Comunicato Stampa
A Flying Start for a Super Telescope: Schott Successfully Casts an 8-m Mirror Blank
06 Febbraio 1991
A test run for the manufacture of mirror blanks in the 8-metre class, for use in the world's largest optical telescope, the ESO 16-m equivalent Very Large Telescope (VLT), has been successfully performed at Schott in Mainz, Germany [1]. The test blank had a diameter of 8.6 metres and a surface area of more than 55 metres squared. This is the first time that has been possible to cast such a large glass-ceramic blank in one piece. To accomplish this impressive feat, Schott has developed a number of new technological procedures.
The ESO VLT will consist of four individual 8-metre telescopes which together will perform as a 16-metre telescope with a mirror surface area in excess of 200 metres. It will be placed on Cerro Paranal [2], an isolated mountain top in the Chilean Atacama desert at 2664 metres altitude.

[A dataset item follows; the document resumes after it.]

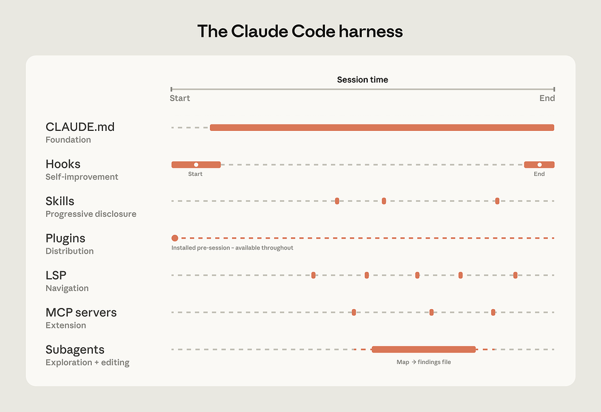Screen dimensions: 601x412
Task: Click the Session time axis End tick
Action: click(554, 89)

During the next years, Schott will produce the four mirror blanks needed for the VLT. Each of them will have a final diameter of 8.2 metres and be unusually thin, only 177 millimetres, in order to be so flexible that their surface form can be easily controlled and maintained in optimal shape by means of an active optics system. This technique has already been successfully installed in the ESO 3.5-metre New Technology Technology for which the mirror blank was also produced by Schott.

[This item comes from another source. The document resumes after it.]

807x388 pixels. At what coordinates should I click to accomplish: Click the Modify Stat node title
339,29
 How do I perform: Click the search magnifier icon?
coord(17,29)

For the manufacture of the very large VLT mirror blanks, Schott uses the spin-casting technique. In the 2400 metres squared production hall on the bank of river Rhine which was specially constructed for the VLT Project, 45 tonnes of molten glass is poured into a rotating mould with a curved bottom; it makes about six revolutions per minute. In this way the blank is given the desired, curved shape which is retained when the glass cools and solidifies.

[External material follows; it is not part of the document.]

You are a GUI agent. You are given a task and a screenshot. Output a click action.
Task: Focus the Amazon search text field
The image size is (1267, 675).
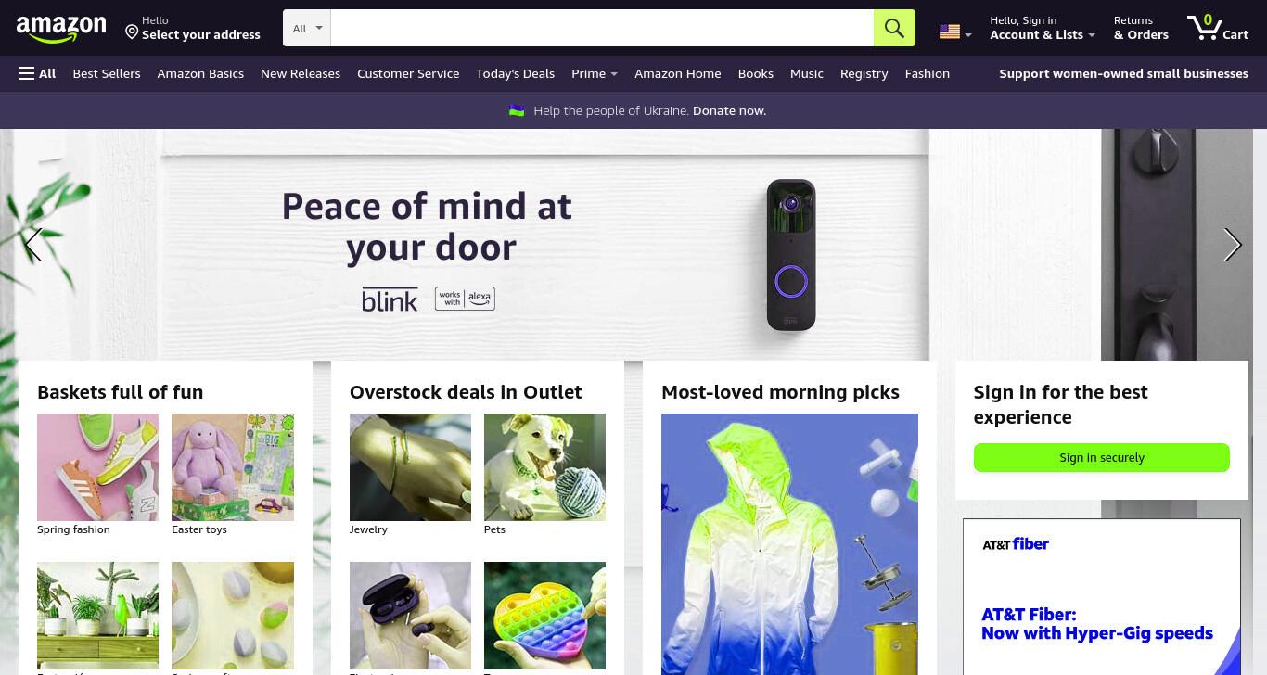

This prototype blank will now spend about three months in an oven while it is slowly cooled to room temperature. Then follows a mechanical correction of the shape and thereafter a renewed thermal treatment, the so-called ceramization process, by which the material achieves its zero-expansion properties, making it insensitive to temperature changes and suited for use in astronomical telescopes.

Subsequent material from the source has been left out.